Note that `0b` means it's a binary number. The leading 0s are omitted and that's why we have `10101` instead of `010101`.

### Bitwise AND

We can `AND` two binary numbers by comparing each digit. If they are both 1 then the resulting digit is 1, otherwise it's 0. Now finally, what's a mask? We can construct a binary number such that a certain digit is set to 1 and other digits are all set to 0. This creates a "mask" that when we `AND` it to another binary it "turns off" (set to 0) all digits except the 1 digit in the mask. ## Encoding the state

How is this all useful to algorithms and dynamic programming? The answer is to encode states. Remember in backtracking problems like permutation, we used a `used` boolean array to keep track of state, i.e. which character has been used. If we were to memoize the state, we need to somehow serialize the array, e.g. turning it into a string which has extra computational cost. With a bitmask, the serialization from boolean array to integer is already done for you - it's just an integer. This reduces memory consumption and makes the algorithm faster and simpler.

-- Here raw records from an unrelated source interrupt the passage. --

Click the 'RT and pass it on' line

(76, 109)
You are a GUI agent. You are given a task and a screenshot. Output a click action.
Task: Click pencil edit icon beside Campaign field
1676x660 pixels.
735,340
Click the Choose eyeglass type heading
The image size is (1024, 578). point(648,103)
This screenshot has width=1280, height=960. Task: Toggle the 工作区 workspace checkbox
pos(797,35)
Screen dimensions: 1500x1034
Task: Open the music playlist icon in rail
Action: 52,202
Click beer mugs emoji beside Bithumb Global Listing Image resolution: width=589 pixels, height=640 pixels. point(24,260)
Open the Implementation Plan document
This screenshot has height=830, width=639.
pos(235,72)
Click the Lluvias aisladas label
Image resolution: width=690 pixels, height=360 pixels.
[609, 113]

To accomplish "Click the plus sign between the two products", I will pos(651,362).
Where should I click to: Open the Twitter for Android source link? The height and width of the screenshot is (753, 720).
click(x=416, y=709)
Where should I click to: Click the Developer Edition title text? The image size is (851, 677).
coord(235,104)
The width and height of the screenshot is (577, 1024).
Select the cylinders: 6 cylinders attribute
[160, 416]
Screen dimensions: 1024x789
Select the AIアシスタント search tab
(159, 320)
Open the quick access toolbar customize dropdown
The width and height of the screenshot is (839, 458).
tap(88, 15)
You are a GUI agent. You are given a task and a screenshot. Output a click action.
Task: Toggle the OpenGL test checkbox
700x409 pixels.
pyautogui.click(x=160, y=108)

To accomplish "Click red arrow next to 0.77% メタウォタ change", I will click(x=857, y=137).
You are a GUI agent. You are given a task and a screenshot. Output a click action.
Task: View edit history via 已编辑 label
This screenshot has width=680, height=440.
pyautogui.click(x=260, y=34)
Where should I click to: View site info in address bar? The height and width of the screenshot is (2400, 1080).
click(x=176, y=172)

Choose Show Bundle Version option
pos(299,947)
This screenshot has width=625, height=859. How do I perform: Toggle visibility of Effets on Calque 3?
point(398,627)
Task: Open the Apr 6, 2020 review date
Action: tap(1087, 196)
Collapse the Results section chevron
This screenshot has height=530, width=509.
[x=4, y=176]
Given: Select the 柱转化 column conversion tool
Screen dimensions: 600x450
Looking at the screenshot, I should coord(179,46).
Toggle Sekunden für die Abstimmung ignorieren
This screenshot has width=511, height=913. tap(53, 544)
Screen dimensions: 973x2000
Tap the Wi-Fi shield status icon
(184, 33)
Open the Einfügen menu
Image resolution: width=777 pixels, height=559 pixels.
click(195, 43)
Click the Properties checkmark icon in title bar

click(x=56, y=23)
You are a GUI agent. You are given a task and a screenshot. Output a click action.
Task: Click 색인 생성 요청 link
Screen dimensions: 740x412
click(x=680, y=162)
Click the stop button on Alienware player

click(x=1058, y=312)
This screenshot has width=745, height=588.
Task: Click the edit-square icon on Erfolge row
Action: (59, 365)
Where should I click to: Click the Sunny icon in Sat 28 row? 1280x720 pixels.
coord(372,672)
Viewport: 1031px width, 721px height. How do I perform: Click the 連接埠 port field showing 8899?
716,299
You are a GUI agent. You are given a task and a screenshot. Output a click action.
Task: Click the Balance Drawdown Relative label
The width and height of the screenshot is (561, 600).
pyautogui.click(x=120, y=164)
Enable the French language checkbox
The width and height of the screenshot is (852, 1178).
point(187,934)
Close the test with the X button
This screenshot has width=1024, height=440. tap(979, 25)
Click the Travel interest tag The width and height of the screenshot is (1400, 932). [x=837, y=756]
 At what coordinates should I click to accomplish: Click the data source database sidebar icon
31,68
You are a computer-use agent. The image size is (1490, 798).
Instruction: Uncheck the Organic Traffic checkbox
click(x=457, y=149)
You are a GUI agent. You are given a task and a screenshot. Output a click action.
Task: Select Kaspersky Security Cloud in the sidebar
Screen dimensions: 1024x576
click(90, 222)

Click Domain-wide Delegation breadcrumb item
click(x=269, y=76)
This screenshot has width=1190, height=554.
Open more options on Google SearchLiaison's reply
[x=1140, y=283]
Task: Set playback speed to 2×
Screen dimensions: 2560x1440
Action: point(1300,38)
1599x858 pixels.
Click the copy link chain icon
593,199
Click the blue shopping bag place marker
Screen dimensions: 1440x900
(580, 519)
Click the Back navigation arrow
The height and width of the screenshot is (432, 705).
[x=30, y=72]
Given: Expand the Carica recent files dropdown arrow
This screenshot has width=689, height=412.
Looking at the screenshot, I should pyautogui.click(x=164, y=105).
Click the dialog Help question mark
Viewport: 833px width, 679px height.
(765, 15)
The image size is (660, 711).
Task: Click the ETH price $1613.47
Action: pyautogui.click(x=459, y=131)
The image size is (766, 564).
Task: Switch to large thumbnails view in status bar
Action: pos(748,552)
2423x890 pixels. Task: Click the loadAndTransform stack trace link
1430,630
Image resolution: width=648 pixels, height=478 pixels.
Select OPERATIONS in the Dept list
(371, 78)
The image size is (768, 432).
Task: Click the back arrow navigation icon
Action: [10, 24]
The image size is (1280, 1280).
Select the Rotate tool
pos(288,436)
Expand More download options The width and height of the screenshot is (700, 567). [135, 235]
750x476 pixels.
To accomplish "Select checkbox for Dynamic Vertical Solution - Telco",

For instance, let us say that we are on a graph, and the problem requires us to remember all the nodes that we visited. We can encode each node as a boolean bit value as part of our bitmask and use that value as our dp state. In the example, we have visited node `1` and node `4`. We encode that as `1001` which is equal to `2^0 + 2^3 = 9`.

Bitmask questions can vary and additional dp states may be required so the code provided will loosely follow what a bitmask type question will look like.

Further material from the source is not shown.